第82話 それは、女の子にお赤飯を炊く日だった。

 あれ?

 あれれ、ないよ……。

 えええ、付いてな~い!

 ひっくり返ってお腹を出して、「撫で撫でして~」と甘えてくる1匹の犬に、「おーよしよし」と胸のあたりから腹部までを撫でてやっていたときのことである。

 え? 無い。無い、無い、無い。

 まさかこの子……。

 すっかりオスだと思っていたその犬は、いわゆるアレが付いておらず、どうやら女の子だったようなのである。

 ミンチュミナに来てからずいぶんと経つというのに、そのことにまったく気付かなかった私は、一瞬呆然としてしまった。

 その犬の名前はBB。

 全身がカラスのように真っ黒な毛に覆われていて、キツネのようなシャープな顔立ちをしていることや、微妙な筋肉の付き具合から、そもそも性別不明の容姿をしていた。

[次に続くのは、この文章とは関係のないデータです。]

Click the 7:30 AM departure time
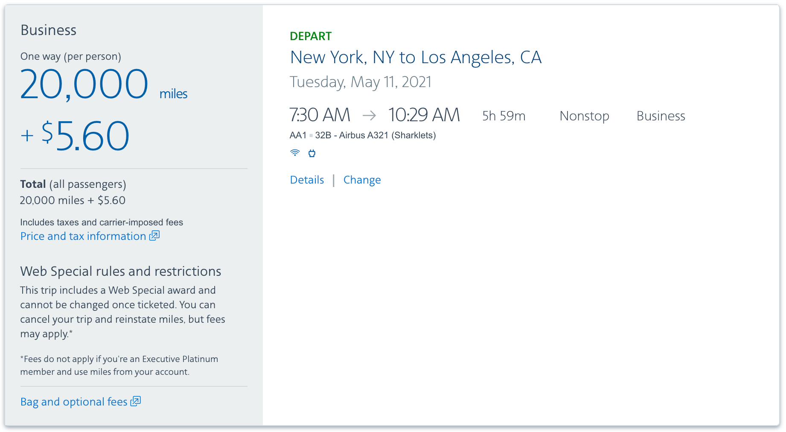Screen dimensions: 786x432 (x=320, y=115)
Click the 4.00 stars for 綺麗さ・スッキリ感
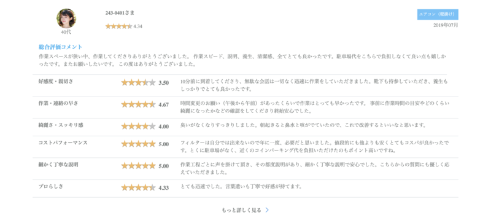This screenshot has width=491, height=223. (x=139, y=127)
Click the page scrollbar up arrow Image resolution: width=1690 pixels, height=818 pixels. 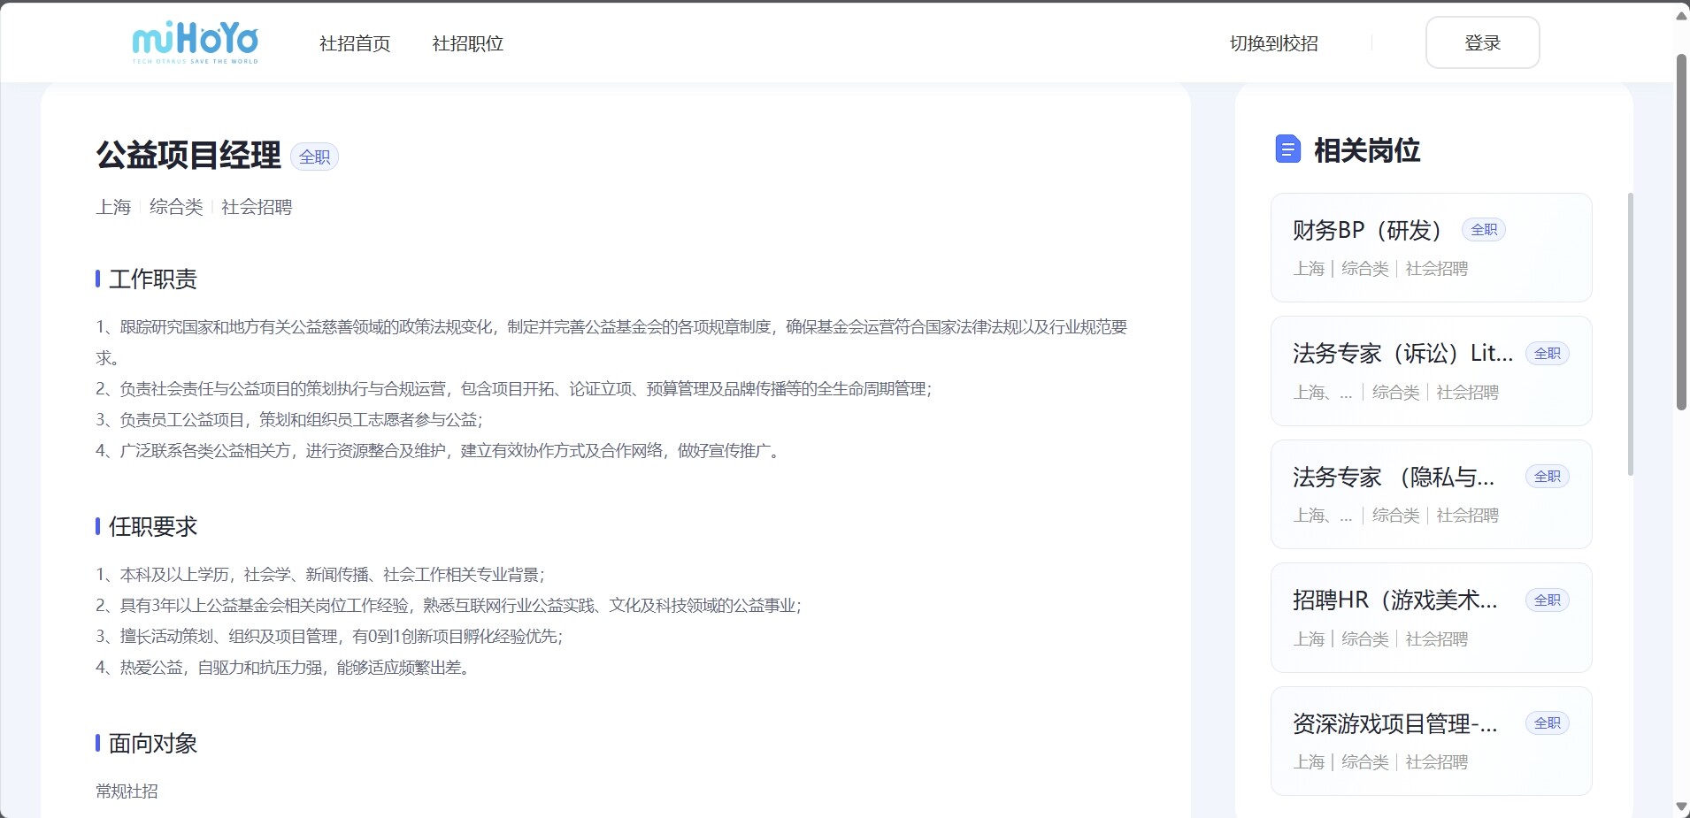1681,16
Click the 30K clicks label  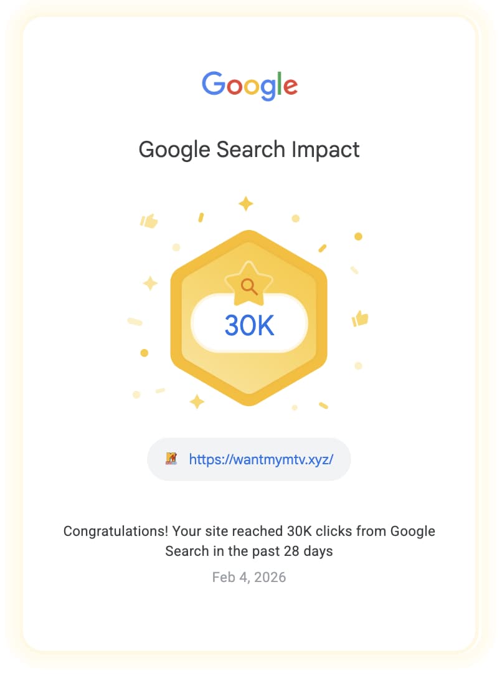(249, 326)
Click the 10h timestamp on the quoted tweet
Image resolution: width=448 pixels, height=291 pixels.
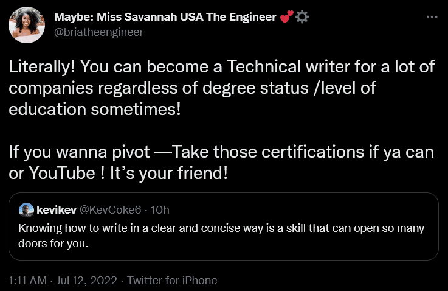(159, 210)
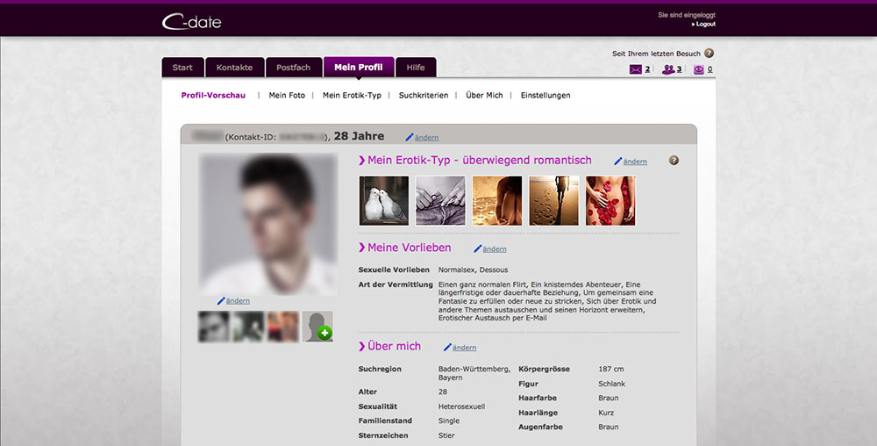Viewport: 877px width, 446px height.
Task: Open the Start tab
Action: [182, 68]
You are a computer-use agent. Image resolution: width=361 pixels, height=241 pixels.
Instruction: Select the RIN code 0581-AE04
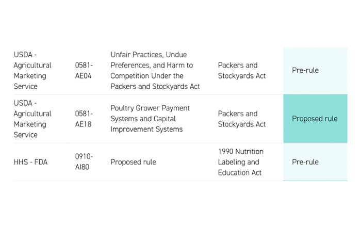pyautogui.click(x=84, y=70)
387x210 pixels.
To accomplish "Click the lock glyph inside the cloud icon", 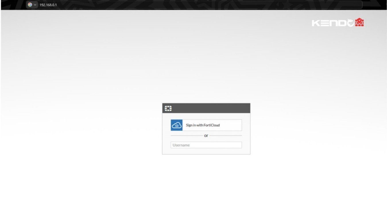I will tap(177, 126).
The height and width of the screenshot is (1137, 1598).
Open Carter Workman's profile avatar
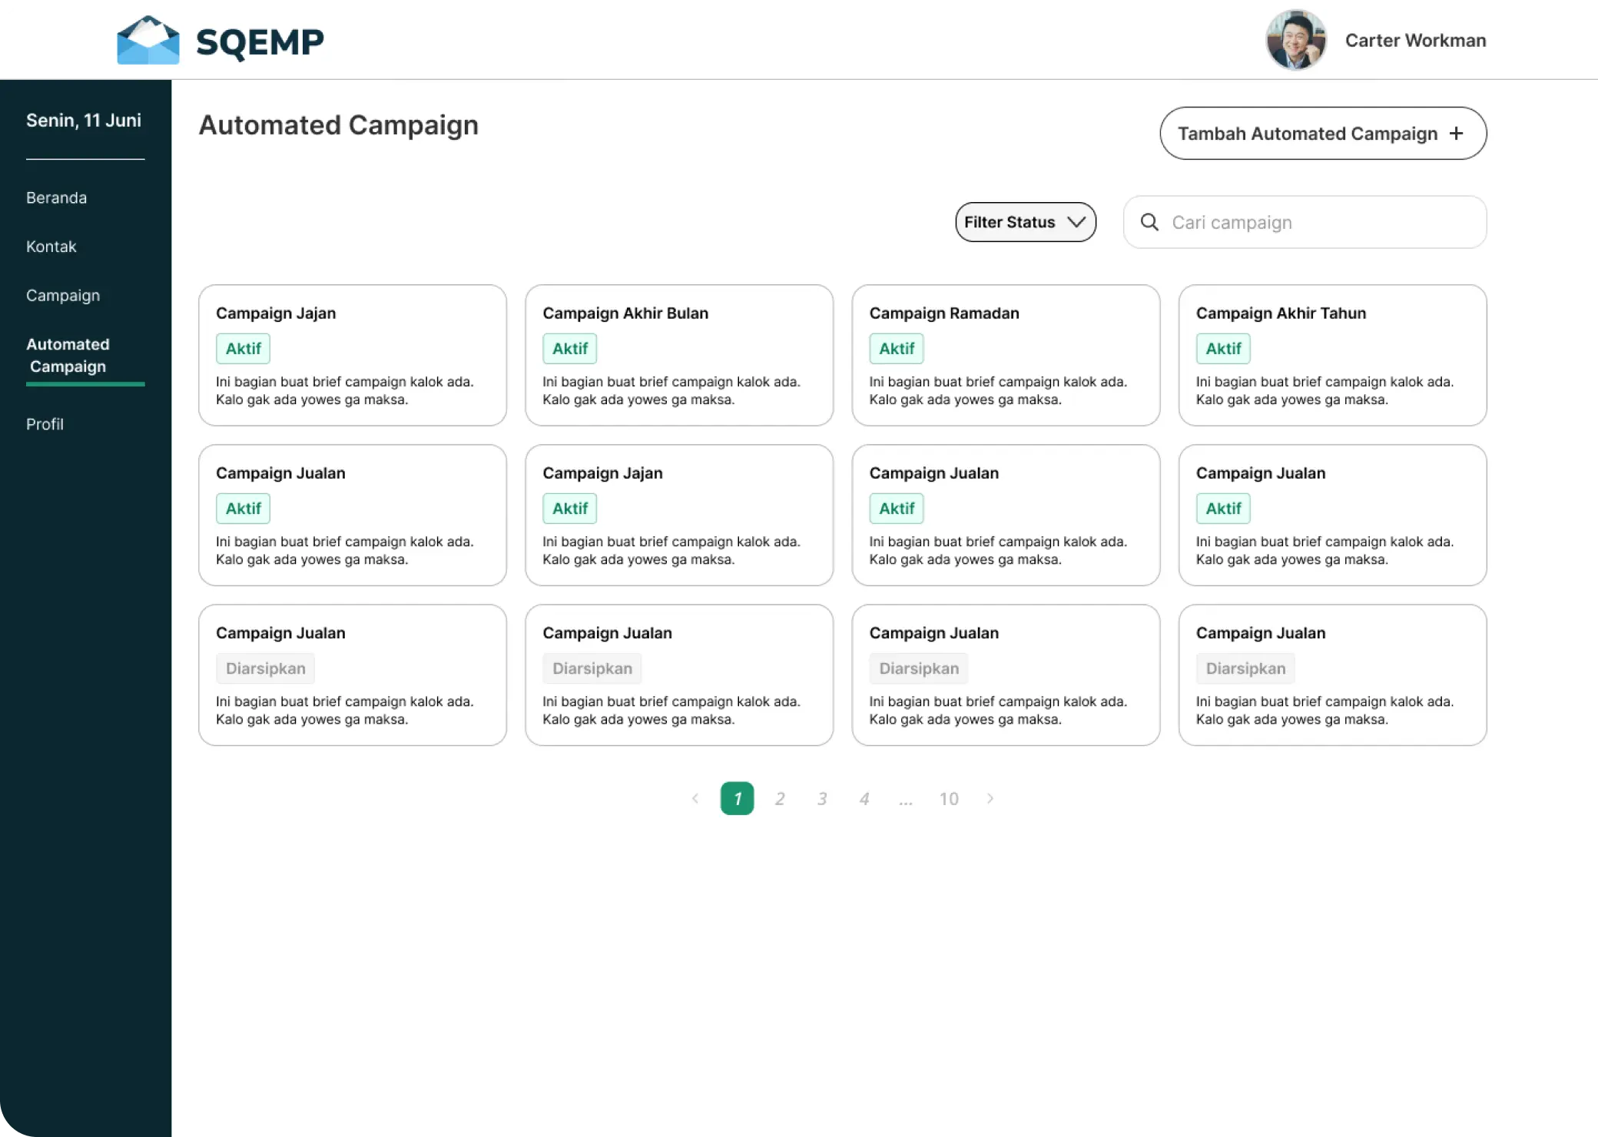pyautogui.click(x=1295, y=40)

 たぶんBBというのは、ブラックなんとかを短縮したのだろうけど、そんなことにこだわらず、せめてソフィとかクリスティーヌといった女の子らしい名前だったら気付いていたかもしれないのに、その名前の由来もよく分からない。

 それよりもなによりも、オスのグループの中に繋がれていたものだから、全くもって疑うこともない。

 私にとっても、あるはずのものが無いとなると、驚いてしまって、ちぎれ落ちてしまったのかと、心配して腹部あたりをまさぐり探してしまった。